__WORK TASK__
Output the records, every one, exactly as given.
┄┄┄┄┄┄┄┄┄┄
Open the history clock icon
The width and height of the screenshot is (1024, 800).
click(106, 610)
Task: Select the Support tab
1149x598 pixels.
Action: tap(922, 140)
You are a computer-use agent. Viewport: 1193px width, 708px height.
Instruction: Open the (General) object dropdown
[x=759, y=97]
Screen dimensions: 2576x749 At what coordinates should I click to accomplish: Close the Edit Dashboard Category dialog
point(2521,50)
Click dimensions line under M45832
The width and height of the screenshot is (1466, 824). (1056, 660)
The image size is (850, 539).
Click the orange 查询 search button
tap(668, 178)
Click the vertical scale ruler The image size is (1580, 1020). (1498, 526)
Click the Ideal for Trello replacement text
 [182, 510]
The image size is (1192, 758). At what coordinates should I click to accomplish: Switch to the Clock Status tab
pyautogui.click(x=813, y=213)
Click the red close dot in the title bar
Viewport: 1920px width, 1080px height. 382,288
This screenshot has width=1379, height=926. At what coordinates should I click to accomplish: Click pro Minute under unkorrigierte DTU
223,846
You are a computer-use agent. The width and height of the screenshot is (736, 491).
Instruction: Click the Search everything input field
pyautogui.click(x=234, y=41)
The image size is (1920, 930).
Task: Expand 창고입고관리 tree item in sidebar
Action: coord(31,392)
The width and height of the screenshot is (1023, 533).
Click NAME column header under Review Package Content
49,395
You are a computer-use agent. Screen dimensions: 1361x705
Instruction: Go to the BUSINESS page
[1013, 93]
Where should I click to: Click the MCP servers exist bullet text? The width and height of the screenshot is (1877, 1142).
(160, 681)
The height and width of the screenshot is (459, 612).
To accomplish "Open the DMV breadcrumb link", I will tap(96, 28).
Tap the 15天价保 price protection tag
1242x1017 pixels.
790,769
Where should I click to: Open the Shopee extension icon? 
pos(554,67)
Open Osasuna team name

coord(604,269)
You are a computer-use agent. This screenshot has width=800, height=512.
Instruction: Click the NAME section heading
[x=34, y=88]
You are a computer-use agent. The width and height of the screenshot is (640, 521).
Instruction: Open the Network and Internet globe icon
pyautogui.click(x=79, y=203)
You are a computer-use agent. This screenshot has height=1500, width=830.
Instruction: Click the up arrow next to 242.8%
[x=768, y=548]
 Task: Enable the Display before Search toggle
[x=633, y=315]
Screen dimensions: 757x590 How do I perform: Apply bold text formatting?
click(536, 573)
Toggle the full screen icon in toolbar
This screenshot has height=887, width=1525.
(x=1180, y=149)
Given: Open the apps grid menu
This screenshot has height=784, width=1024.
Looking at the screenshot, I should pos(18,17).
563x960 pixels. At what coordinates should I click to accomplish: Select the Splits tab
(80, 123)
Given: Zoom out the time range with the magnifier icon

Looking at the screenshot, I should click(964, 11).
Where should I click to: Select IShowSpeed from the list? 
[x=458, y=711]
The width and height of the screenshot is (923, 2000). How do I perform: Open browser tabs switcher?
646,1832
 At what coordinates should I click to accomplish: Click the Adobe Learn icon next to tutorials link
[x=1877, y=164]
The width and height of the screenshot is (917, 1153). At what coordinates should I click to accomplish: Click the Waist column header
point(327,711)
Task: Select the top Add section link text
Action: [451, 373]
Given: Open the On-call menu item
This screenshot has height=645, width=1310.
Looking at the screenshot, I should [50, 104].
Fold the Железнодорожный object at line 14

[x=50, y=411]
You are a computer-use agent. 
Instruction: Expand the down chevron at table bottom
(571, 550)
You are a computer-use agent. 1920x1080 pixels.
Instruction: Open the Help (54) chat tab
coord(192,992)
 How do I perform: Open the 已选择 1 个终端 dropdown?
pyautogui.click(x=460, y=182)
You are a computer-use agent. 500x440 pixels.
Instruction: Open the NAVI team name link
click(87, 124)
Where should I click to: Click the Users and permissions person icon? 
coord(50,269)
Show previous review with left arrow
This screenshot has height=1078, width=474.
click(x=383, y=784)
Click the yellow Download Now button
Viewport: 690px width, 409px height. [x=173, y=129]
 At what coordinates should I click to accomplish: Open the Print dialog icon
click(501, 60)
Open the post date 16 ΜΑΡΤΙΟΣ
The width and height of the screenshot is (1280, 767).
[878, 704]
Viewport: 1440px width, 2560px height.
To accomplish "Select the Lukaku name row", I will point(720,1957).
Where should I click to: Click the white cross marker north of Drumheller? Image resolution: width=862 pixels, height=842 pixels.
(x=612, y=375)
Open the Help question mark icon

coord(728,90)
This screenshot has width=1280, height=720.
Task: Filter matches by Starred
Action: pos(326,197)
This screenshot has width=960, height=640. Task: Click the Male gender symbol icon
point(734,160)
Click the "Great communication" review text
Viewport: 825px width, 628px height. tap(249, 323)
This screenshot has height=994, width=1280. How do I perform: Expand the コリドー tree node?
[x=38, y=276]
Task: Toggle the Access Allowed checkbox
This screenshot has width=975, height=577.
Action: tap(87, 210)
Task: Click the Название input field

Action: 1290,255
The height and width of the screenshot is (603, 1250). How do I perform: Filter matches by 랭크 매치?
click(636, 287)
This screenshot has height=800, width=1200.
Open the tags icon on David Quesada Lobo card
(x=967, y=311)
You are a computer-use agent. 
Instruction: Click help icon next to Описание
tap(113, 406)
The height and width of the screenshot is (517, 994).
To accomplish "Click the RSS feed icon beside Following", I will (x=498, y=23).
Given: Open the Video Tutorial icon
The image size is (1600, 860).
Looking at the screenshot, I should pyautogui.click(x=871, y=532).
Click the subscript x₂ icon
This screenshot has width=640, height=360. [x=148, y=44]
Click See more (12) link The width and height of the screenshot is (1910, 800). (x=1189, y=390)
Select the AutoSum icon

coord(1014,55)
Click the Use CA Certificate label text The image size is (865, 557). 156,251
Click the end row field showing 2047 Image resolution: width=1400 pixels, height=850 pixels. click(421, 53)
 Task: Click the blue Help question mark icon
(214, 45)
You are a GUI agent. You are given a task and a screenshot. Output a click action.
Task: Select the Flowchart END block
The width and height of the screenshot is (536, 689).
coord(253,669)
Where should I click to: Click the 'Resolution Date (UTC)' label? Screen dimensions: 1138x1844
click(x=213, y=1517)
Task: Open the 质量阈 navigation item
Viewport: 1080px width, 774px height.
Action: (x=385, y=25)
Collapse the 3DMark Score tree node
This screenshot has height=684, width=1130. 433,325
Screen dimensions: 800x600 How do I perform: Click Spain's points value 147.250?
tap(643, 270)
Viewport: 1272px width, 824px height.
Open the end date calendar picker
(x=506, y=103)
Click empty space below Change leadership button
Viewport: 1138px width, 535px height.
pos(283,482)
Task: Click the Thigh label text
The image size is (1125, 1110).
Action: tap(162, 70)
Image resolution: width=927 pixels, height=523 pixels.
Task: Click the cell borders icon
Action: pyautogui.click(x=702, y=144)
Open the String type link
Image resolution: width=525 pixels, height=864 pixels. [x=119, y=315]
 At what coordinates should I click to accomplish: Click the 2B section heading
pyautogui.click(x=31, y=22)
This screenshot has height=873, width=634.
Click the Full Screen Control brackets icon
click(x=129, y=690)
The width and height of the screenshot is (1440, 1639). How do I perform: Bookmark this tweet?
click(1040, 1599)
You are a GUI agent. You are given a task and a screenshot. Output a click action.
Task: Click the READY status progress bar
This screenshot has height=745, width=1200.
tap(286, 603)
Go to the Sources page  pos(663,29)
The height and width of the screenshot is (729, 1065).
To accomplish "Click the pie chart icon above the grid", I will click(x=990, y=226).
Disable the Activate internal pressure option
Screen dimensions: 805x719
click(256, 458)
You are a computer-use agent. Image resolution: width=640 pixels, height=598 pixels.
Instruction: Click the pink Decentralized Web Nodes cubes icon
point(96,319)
┄┄┄┄┄┄┄┄┄┄
__SOLUTION TO THIS PROBLEM__
Open the history clock icon
The width and height of the screenshot is (1024, 800).
click(106, 610)
Task: Select the Support tab
1149x598 pixels.
Action: tap(922, 140)
You are a computer-use agent. Viewport: 1193px width, 708px height.
Instruction: Open the (General) object dropdown
[x=759, y=97]
Screen dimensions: 2576x749 At what coordinates should I click to accomplish: Close the Edit Dashboard Category dialog
point(2521,50)
Click dimensions line under M45832
The width and height of the screenshot is (1466, 824). (1056, 660)
The image size is (850, 539).
Click the orange 查询 search button
tap(668, 178)
Click the vertical scale ruler The image size is (1580, 1020). (1498, 526)
Click the Ideal for Trello replacement text
 [182, 510]
The image size is (1192, 758). At what coordinates should I click to accomplish: Switch to the Clock Status tab
pyautogui.click(x=813, y=213)
Click the red close dot in the title bar
Viewport: 1920px width, 1080px height. 382,288
This screenshot has width=1379, height=926. At what coordinates should I click to accomplish: Click pro Minute under unkorrigierte DTU
223,846
You are a computer-use agent. The width and height of the screenshot is (736, 491).
Instruction: Click the Search everything input field
pyautogui.click(x=234, y=41)
The image size is (1920, 930).
Task: Expand 창고입고관리 tree item in sidebar
Action: coord(31,392)
The width and height of the screenshot is (1023, 533).
Click NAME column header under Review Package Content
49,395
You are a computer-use agent. Screen dimensions: 1361x705
Instruction: Go to the BUSINESS page
[1013, 93]
Where should I click to: Click the MCP servers exist bullet text? The width and height of the screenshot is (1877, 1142).
(160, 681)
The height and width of the screenshot is (459, 612).
To accomplish "Open the DMV breadcrumb link", I will tap(96, 28).
Tap the 15天价保 price protection tag
1242x1017 pixels.
790,769
Where should I click to: Open the Shopee extension icon? 
pos(554,67)
Open Osasuna team name

coord(604,269)
You are a computer-use agent. This screenshot has width=800, height=512.
Instruction: Click the NAME section heading
[x=34, y=88]
You are a computer-use agent. The width and height of the screenshot is (640, 521).
Instruction: Open the Network and Internet globe icon
pyautogui.click(x=79, y=203)
You are a computer-use agent. This screenshot has height=1500, width=830.
Instruction: Click the up arrow next to 242.8%
[x=768, y=548]
 Task: Enable the Display before Search toggle
[x=633, y=315]
Screen dimensions: 757x590 How do I perform: Apply bold text formatting?
click(536, 573)
Toggle the full screen icon in toolbar
This screenshot has height=887, width=1525.
(x=1180, y=149)
Given: Open the apps grid menu
This screenshot has height=784, width=1024.
Looking at the screenshot, I should pos(18,17).
563x960 pixels. At what coordinates should I click to accomplish: Select the Splits tab
(80, 123)
Given: Zoom out the time range with the magnifier icon

Looking at the screenshot, I should click(964, 11).
Where should I click to: Select IShowSpeed from the list? 
[x=458, y=711]
The width and height of the screenshot is (923, 2000). How do I perform: Open browser tabs switcher?
646,1832
 At what coordinates should I click to accomplish: Click the Adobe Learn icon next to tutorials link
[x=1877, y=164]
The width and height of the screenshot is (917, 1153). At what coordinates should I click to accomplish: Click the Waist column header
point(327,711)
Task: Select the top Add section link text
Action: [451, 373]
Given: Open the On-call menu item
This screenshot has height=645, width=1310.
Looking at the screenshot, I should [50, 104].
Fold the Железнодорожный object at line 14

[x=50, y=411]
You are a computer-use agent. 
Instruction: Expand the down chevron at table bottom
(571, 550)
You are a computer-use agent. 1920x1080 pixels.
Instruction: Open the Help (54) chat tab
coord(192,992)
 How do I perform: Open the 已选择 1 个终端 dropdown?
pyautogui.click(x=460, y=182)
You are a computer-use agent. 500x440 pixels.
Instruction: Open the NAVI team name link
click(87, 124)
Where should I click to: Click the Users and permissions person icon? 
coord(50,269)
Show previous review with left arrow
This screenshot has height=1078, width=474.
click(x=383, y=784)
Click the yellow Download Now button
Viewport: 690px width, 409px height. [x=173, y=129]
 At what coordinates should I click to accomplish: Open the Print dialog icon
click(501, 60)
Open the post date 16 ΜΑΡΤΙΟΣ
The width and height of the screenshot is (1280, 767).
[878, 704]
Viewport: 1440px width, 2560px height.
To accomplish "Select the Lukaku name row", I will point(720,1957).
Where should I click to: Click the white cross marker north of Drumheller? Image resolution: width=862 pixels, height=842 pixels.
(x=612, y=375)
Open the Help question mark icon

coord(728,90)
This screenshot has width=1280, height=720.
Task: Filter matches by Starred
Action: pos(326,197)
This screenshot has width=960, height=640. Task: Click the Male gender symbol icon
point(734,160)
Click the "Great communication" review text
Viewport: 825px width, 628px height. tap(249, 323)
This screenshot has height=994, width=1280. How do I perform: Expand the コリドー tree node?
[x=38, y=276]
Task: Toggle the Access Allowed checkbox
This screenshot has width=975, height=577.
Action: tap(87, 210)
Task: Click the Название input field

Action: 1290,255
The height and width of the screenshot is (603, 1250). How do I perform: Filter matches by 랭크 매치?
click(636, 287)
This screenshot has height=800, width=1200.
Open the tags icon on David Quesada Lobo card
(x=967, y=311)
You are a computer-use agent. 
Instruction: Click help icon next to Описание
tap(113, 406)
The height and width of the screenshot is (517, 994).
To accomplish "Click the RSS feed icon beside Following", I will (x=498, y=23).
Given: Open the Video Tutorial icon
The image size is (1600, 860).
Looking at the screenshot, I should pyautogui.click(x=871, y=532).
Click the subscript x₂ icon
This screenshot has width=640, height=360. [x=148, y=44]
Click See more (12) link The width and height of the screenshot is (1910, 800). (x=1189, y=390)
Select the AutoSum icon

coord(1014,55)
Click the Use CA Certificate label text The image size is (865, 557). 156,251
Click the end row field showing 2047 Image resolution: width=1400 pixels, height=850 pixels. click(421, 53)
 Task: Click the blue Help question mark icon
(214, 45)
You are a GUI agent. You are given a task and a screenshot. Output a click action.
Task: Select the Flowchart END block
The width and height of the screenshot is (536, 689).
coord(253,669)
Where should I click to: Click the 'Resolution Date (UTC)' label? Screen dimensions: 1138x1844
click(x=213, y=1517)
Task: Open the 质量阈 navigation item
Viewport: 1080px width, 774px height.
Action: (x=385, y=25)
Collapse the 3DMark Score tree node
This screenshot has height=684, width=1130. 433,325
Screen dimensions: 800x600 How do I perform: Click Spain's points value 147.250?
tap(643, 270)
Viewport: 1272px width, 824px height.
Open the end date calendar picker
(x=506, y=103)
Click empty space below Change leadership button
Viewport: 1138px width, 535px height.
pos(283,482)
Task: Click the Thigh label text
The image size is (1125, 1110).
Action: tap(162, 70)
Image resolution: width=927 pixels, height=523 pixels.
Task: Click the cell borders icon
Action: pyautogui.click(x=702, y=144)
Open the String type link
Image resolution: width=525 pixels, height=864 pixels. [x=119, y=315]
 At what coordinates should I click to accomplish: Click the 2B section heading
pyautogui.click(x=31, y=22)
This screenshot has height=873, width=634.
Click the Full Screen Control brackets icon
click(x=129, y=690)
The width and height of the screenshot is (1440, 1639). How do I perform: Bookmark this tweet?
click(1040, 1599)
You are a GUI agent. You are given a task and a screenshot. Output a click action.
Task: Click the READY status progress bar
This screenshot has height=745, width=1200.
tap(286, 603)
Go to the Sources page  pos(663,29)
The height and width of the screenshot is (729, 1065).
To accomplish "Click the pie chart icon above the grid", I will click(x=990, y=226).
Disable the Activate internal pressure option
Screen dimensions: 805x719
click(256, 458)
You are a computer-use agent. Image resolution: width=640 pixels, height=598 pixels.
Instruction: Click the pink Decentralized Web Nodes cubes icon
point(96,319)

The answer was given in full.